When it comes to processing massive financial data, machines have a natural advantage over humans.
The human brain did not evolve to process and make sense of vast amount of heterogeneous and sometimes high-frequency financial data. Traditional quant trading models only exploit market inefficiencies (or 'alphas') arising as deviation from simplistic equilibrium models (such as implied by factor analysis) constructed around a simple economic narrative. We believe this approach barely scratches the surface of market inefficiencies.
The more trading becomes electronic, the harder it will be for humans to compete with machines.
The relentless electronification of trading across all asset classes, driven by technological advances, cost reduction, and regulatory pressures, means that virtually every type of market and price-sensitive piece of information will be accessible by computers in real-time in the near-future. This will significantly widen the scope of automation in financial markets. We believe that there is no trading logic or market insight that cannot be learned by an artificial intelligence using the same data as a human being.
We view the automation of trading idea generation as a viable long-term solution to management fee compression.
Investment management and trading idea generation are perhaps the last frontiers of automation in financial markets. As the downward pressure on management fees is here to stay, there is an industry-wide need for more efficiency and scalability in trading idea generation. We believe that artificial intelligence will not only generate investment returns that are expected of active management strategies, but, by utilising the same core technology, artificial intelligence will provide the scalability required to cope with a low fees environment.
We believe that computing has become cheap and powerful enough to enable an AI revolution in finance.
Over the past 50 years, computers have become 10,000 times more powerful per dollar.
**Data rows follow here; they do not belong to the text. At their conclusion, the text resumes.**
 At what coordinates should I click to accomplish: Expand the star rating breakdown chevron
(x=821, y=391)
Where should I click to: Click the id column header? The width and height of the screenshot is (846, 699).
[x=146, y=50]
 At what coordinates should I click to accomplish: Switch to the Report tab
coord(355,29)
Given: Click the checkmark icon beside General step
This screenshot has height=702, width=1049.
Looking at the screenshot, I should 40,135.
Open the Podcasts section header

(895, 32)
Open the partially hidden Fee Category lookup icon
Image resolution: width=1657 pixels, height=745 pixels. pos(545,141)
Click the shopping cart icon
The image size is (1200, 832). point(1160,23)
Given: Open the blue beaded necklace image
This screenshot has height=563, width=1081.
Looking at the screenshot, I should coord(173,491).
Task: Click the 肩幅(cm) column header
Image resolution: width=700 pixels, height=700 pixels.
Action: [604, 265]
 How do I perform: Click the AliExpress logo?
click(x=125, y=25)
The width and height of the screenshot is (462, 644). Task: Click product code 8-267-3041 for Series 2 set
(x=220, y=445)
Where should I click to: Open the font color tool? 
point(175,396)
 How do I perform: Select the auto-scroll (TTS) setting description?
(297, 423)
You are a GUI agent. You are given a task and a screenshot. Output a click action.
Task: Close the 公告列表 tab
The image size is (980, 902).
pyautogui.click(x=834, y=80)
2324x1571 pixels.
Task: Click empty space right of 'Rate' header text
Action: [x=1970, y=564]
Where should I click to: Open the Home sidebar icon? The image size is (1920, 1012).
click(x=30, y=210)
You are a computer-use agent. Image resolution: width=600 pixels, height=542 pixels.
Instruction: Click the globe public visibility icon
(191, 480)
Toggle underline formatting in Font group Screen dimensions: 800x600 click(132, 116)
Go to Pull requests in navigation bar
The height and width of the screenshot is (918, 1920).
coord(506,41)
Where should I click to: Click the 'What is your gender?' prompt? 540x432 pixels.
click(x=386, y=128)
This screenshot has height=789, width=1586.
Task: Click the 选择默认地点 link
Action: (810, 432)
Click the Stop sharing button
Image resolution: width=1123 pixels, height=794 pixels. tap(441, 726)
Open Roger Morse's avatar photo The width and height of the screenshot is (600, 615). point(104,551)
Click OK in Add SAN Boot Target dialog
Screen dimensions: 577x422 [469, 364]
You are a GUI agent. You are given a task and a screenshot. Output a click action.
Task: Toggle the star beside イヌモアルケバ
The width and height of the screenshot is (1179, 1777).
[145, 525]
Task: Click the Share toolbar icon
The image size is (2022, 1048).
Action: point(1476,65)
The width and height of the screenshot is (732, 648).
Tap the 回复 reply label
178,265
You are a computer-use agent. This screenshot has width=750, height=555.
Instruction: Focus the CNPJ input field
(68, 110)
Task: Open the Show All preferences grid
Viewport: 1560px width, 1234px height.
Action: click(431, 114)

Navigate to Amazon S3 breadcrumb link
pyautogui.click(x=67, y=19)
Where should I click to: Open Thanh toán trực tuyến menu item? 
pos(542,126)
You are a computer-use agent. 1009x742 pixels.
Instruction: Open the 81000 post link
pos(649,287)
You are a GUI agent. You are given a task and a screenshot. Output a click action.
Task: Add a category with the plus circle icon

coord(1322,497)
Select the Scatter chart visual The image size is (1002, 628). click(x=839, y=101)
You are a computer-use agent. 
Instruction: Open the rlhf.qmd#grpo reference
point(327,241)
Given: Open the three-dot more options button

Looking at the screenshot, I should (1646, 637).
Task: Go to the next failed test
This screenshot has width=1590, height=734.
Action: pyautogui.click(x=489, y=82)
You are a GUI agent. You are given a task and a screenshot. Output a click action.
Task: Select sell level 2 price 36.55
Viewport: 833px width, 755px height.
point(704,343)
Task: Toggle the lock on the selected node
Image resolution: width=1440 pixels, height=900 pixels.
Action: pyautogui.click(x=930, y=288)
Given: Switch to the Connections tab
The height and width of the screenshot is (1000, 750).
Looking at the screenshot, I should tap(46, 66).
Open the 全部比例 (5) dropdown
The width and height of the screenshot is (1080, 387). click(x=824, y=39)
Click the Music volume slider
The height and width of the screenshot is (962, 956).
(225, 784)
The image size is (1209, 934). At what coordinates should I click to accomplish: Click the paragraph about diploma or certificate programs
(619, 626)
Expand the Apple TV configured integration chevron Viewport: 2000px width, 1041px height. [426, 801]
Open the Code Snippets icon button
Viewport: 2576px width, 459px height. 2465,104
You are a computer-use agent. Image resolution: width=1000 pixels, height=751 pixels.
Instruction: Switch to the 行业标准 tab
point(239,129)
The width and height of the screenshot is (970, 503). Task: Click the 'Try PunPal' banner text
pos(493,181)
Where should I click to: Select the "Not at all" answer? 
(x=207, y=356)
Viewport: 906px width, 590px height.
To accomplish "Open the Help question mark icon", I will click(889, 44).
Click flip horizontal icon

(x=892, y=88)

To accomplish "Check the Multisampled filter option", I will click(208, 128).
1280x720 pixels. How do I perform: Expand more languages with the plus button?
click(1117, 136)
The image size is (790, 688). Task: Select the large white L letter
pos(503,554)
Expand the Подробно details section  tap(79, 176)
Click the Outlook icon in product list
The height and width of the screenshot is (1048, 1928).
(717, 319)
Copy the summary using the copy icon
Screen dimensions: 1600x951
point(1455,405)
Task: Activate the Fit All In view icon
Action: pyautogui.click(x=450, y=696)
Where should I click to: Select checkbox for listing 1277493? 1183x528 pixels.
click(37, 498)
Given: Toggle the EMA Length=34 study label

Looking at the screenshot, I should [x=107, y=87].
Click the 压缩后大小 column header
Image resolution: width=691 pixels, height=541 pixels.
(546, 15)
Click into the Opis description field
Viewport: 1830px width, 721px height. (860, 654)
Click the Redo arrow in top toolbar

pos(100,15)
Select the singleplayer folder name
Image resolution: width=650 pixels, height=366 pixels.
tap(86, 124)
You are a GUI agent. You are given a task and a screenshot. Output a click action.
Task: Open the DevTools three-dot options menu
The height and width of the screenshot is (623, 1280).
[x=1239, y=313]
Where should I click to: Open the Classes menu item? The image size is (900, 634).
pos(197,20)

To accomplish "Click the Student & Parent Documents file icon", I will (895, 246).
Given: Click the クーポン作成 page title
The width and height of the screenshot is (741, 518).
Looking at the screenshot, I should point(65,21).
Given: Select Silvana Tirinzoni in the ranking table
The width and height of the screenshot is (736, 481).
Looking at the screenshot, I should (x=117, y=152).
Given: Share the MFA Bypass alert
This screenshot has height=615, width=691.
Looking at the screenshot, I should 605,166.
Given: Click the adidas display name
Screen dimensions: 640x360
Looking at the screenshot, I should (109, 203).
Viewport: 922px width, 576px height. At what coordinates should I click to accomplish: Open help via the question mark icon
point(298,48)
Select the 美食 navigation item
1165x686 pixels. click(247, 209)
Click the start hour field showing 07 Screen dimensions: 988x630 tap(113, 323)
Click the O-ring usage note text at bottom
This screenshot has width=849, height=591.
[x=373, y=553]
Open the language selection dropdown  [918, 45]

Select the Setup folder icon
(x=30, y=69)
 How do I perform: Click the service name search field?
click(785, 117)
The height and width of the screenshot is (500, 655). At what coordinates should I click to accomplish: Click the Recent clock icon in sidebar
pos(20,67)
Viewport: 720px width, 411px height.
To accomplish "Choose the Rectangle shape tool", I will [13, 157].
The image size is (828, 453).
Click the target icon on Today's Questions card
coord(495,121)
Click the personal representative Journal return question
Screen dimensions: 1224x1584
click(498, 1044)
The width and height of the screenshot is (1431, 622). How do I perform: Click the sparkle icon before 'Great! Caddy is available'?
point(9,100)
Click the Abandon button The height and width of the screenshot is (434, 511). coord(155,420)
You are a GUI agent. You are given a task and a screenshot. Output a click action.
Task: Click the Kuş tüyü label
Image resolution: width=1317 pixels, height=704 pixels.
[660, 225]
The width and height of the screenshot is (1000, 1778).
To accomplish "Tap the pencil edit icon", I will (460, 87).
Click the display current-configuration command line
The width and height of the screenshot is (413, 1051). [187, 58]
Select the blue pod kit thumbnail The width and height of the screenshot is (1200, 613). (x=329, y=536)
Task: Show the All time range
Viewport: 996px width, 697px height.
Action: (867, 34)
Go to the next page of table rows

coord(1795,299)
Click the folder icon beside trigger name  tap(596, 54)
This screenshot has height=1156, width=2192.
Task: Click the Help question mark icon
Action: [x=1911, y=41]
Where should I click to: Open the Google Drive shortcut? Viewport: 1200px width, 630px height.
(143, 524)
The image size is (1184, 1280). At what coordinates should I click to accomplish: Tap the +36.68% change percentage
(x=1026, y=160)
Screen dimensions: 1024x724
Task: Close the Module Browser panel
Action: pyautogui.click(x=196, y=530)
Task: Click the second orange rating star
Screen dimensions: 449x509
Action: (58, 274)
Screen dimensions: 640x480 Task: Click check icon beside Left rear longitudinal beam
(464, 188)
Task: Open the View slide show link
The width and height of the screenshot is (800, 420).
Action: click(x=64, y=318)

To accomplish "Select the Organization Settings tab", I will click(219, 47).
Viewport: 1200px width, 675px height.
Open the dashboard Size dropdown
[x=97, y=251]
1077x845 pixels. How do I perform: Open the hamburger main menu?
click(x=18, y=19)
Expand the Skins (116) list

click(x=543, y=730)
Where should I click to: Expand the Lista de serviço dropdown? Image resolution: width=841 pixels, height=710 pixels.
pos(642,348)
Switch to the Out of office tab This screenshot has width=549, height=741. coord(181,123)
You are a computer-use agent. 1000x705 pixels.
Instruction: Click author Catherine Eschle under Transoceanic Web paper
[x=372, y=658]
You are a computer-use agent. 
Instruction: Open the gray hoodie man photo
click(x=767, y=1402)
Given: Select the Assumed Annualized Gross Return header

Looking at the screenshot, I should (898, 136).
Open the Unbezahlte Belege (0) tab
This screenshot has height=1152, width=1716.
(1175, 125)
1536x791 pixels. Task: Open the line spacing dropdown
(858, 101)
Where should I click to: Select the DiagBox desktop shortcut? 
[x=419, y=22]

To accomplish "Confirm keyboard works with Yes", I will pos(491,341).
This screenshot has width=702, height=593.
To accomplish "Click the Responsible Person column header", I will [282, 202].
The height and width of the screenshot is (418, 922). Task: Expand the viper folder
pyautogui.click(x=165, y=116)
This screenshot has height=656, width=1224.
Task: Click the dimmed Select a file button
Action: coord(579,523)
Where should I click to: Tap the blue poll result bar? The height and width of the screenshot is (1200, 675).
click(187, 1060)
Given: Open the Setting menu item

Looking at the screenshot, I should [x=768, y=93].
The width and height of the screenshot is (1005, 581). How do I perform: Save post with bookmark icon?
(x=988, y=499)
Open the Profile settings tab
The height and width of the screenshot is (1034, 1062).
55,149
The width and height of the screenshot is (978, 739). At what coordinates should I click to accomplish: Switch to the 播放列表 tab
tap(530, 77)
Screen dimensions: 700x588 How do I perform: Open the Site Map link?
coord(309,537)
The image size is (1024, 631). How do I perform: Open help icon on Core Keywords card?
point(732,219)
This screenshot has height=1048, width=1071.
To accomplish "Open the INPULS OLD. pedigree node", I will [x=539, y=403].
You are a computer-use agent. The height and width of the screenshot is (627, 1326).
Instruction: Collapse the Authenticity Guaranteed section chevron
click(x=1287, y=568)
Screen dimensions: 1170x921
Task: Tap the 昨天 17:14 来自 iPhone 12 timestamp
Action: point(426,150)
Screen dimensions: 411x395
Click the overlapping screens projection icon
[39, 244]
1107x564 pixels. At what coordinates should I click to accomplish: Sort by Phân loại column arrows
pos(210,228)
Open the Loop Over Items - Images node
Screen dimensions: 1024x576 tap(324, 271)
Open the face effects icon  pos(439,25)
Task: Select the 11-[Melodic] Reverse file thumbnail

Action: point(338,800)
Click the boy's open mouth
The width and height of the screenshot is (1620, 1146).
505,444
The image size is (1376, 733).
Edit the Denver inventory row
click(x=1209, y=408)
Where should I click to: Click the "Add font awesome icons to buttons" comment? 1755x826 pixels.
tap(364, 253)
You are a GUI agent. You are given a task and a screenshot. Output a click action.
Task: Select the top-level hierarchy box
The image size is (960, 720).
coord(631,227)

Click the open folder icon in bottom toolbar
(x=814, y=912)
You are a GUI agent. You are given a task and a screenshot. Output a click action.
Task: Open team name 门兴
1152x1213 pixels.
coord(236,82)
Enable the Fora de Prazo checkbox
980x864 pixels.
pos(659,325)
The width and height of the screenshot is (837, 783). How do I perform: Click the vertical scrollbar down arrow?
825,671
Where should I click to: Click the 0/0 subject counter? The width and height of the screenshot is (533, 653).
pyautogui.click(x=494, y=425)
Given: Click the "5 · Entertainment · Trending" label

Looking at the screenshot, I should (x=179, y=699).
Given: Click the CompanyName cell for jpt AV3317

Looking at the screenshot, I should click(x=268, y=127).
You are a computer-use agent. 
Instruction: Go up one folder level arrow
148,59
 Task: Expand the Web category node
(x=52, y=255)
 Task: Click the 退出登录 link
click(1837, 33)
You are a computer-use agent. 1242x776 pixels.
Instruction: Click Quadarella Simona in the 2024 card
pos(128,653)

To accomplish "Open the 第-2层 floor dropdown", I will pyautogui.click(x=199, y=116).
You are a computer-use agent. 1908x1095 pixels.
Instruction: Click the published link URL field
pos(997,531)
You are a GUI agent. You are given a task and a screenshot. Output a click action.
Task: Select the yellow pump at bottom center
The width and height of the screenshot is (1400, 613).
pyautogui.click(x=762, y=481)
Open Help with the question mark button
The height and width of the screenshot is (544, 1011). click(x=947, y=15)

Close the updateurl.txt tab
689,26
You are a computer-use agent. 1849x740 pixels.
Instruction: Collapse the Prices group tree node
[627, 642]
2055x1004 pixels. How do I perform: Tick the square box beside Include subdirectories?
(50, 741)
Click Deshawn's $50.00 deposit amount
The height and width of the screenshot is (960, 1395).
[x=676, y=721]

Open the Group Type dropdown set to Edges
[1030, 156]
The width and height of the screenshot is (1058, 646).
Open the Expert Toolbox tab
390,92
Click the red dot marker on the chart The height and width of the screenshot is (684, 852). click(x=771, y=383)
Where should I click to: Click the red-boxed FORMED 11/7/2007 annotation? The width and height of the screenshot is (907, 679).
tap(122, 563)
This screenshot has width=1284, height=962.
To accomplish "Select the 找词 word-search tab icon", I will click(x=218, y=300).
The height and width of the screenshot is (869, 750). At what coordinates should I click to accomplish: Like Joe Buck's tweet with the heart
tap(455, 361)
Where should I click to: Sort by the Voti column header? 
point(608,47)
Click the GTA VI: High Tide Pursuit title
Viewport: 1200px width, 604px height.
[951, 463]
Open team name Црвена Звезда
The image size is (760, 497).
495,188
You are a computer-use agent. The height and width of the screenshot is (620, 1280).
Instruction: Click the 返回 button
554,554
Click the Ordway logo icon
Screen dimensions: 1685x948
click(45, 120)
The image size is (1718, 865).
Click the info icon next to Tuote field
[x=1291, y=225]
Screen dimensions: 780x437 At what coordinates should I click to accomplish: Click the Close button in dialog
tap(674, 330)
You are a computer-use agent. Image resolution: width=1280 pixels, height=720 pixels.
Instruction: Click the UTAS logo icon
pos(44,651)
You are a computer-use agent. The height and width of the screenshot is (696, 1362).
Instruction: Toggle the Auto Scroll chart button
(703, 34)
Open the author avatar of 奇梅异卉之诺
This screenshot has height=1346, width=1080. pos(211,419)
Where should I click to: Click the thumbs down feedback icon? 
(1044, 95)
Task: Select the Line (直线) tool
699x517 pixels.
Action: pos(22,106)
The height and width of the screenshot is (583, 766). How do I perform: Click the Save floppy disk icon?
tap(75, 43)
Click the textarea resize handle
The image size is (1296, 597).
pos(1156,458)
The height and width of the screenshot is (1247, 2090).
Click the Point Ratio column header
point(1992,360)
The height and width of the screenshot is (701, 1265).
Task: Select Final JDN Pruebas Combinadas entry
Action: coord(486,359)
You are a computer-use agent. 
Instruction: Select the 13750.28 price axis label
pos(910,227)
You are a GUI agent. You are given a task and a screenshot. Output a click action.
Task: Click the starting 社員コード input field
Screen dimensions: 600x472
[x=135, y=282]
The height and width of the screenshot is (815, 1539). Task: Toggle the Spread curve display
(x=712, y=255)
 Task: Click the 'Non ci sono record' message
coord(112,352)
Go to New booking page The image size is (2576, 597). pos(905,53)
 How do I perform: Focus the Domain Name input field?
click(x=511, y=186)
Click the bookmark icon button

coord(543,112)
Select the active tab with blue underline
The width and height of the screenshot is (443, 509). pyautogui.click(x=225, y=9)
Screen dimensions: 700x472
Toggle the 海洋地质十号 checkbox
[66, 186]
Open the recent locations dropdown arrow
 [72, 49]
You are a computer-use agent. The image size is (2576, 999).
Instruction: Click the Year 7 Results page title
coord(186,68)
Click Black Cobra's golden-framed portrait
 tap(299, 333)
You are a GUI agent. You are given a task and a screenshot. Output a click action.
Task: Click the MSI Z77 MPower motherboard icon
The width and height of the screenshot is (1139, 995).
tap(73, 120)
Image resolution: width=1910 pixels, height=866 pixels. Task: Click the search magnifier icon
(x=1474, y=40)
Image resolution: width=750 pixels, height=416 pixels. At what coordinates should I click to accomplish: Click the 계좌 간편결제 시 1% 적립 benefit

This development has played a key role in most of the artificial intelligence breakthroughs that have been witnessed over the past decade. Today, specialised hardware such as TPUs and strategic initiatives such as quantum computing, are paving the way for the next artificial intelligence revolution. We believe that the last barrier to an AI revolution in finance is machine learning methodology, and we have set out to break it down.
Our approach is based on a bleeding-edge, unpublished, proprietary machine learning technology.
We have developed a core machine learning technology that is based on a nonconventional quantitative finance approach and novel machine learning techniques. In addition to solving some engineering challenges, we have had to push the boundaries of machine learning methodologies in the process. Early results are very promising.
Going forward, our endeavour will remain guided by the following four principles.
AI agents should be able to detect and exploit long-lived as well as short-lived market opportunities, some of which are so subtle and complex that they do not fit in the standard alpha generation paradigm used by major investment management firms.
Our core technology is not specific to an asset class, a holding period, or an investment objective, and can be deployed to a vast number of markets with little human effort.
AI agents need not be overlaid by human investment judgements, and consequently should be free from cognitive biases.
AI agents should continuously monitor massive data sets to dynamically adapt to changing market conditions.